My goal is to get rid of sys.path/PYTHONPATH completely and only use the new style of packaging/importing.
The system would be smart enough to detect if two modules depend on the same version and only instantiate that module version once.

In the last few days, I have already implemented something similar via importlib’s PathFinder and FileFinder. But that was too hacky and fragile. Later I found out it is possible to just override builtins.__import__. This should make it easier.

So now I’m starting over with a blank page and thought I reach out to you guys first, to prevent ending up in another If-I-had-only-known situation.

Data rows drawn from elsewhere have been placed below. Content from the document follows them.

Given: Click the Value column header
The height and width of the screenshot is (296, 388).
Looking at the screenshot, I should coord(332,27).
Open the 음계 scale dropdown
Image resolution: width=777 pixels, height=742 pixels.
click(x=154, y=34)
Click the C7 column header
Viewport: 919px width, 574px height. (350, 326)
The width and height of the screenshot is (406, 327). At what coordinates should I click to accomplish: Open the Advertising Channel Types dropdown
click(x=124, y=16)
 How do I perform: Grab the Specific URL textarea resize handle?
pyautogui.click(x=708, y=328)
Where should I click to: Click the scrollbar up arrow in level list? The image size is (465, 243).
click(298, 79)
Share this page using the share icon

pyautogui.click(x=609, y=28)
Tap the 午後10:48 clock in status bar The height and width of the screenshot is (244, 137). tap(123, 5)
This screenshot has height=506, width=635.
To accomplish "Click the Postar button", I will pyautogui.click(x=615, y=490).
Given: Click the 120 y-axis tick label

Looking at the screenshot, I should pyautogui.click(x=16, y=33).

I haven’t seen the discussion on the python forum so far. That is definitely interesting.

3 Likes

I do monkeypatch __builtins__.__import__ in resholve, though it may not be a helpful reference since I’m using it to force a namespace on the Oil shell’s python2.7 codebase (and not for Nix/nixpkgs-specific reasons): https://github.com/abathur/resholve/blob/591ae30b839d0bae6f02ec7abd852004c6acbbb8/resholve#L23-L130

1 Like

Conda support is now merged into master. By default it is disabled, but can be enabled by adding conda to the providers like this for example:

proviers._default = "conda,wheel,sdist,nixpkgs"

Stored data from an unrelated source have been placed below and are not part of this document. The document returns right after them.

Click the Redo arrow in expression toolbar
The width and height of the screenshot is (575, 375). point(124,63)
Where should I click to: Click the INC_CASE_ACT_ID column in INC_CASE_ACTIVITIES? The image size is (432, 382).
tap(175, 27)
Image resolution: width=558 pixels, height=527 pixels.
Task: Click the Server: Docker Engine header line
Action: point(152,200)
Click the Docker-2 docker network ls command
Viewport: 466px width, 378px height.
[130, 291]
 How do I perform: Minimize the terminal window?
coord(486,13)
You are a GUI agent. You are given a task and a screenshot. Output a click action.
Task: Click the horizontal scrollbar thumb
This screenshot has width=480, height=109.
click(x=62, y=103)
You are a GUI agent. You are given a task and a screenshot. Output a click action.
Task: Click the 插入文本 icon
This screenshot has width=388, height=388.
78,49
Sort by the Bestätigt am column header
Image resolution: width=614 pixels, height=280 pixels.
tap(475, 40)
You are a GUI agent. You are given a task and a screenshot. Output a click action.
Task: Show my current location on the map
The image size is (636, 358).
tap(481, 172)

or by passing a requirements.yml content to requirements which will automatically enable the provider.

Supporting conda required me to implement a custom requirements parser, as the new format allows both pip and coda formats and even mixes of these.
Therefore, even if you don’t use conda, there is a chance that you might discover a bug. There is extensive unit testing on these changes, but edge cases could still come up. I might leave this on master for a bit longer and see if anything gets reported by you guys.

3 Likes

Awesome! What should one pass as condaChannelsExtra to enable conda-forge?

conda-forge is included by default. Just add it to the providers (like "conda-forge,conda,nixpkgs"). But good point, docs are missing for some of the new stuff ;). In the mean time, scroll up this topic to when conda beta was released. There are some examples included.

1 Like

Is there any way to do mach-nix and have the resulting env use a modified or custom python. Something like python = (enableDebugging pkgs.python39); in the call to mkPythonShell? I want to set up an environment where I can use cygdb in cython and that requires a debugging python.

1 Like

You can make an overlay for nixpkgs which replaces python39 with your debugging python. Then import nixpkgs with that overlay and pass it to mach-nix during import via pkgs argument. If you need further assistance, feel free to open an issue on github.

1 Like

Released 3.4.0 (04 Feb 2022)

aarch64-darwin, nixpkgs provider improvements, bugfixes

Features

  • support conda packages
  • support wheels for apple m1 (aarch64-darwin)

Changes

  • remove support for installing mach-nix via pip
  • updated inputs nixpkgs, pypi-deps-db, conda-channels

Improvements

  • support for PEP600 wheels of format: ‘manylinux_${GLIBCMAJOR}_${GLIBCMINOR}’
  • respect ‘python_requires’ for sdist packages
  • PEP440 compatible pre-release version handling
  • improve handling of python packages from nixpkgs

Fixes

  • fix problem where required dependencies were removed from nixpkgs python modules.
  • prevent package collisions with dependencies from packagesExtra
  • fix version comparison of versions with arbitrary length
  • various fixes for MacOS
  • various fixes for requirements parsing
  • various other fixes

Package Fixes

  • libwebp-base: remove colliding binaries in conda package
  • pyqt5: fix missing wrapQtAppsHook
5 Likes

I am looking for ifcopenshell nixpkgs build method.
occur error collision between python3-x.x.x-env/bin/idle

I’m having a hard time using the latest releases of ifcopenshell.
Both are a bit complicated, but the derivations I use are each:

(python39.withPackages (py-packages: with py-packages; other-modules ++ [ ifcopenshell ]))

and
This is just a wish…
like that other-modules list
I wish mach-modules could be easily removed and pasted.

like,
(python39.withPackages (py-packages: with py-packages; other-modules ++ [ ifcopenshell ] ++ mach-modules ))

In particular, wouldn’t it be better to subtract them as nixpkgs instead of unifying the requirements?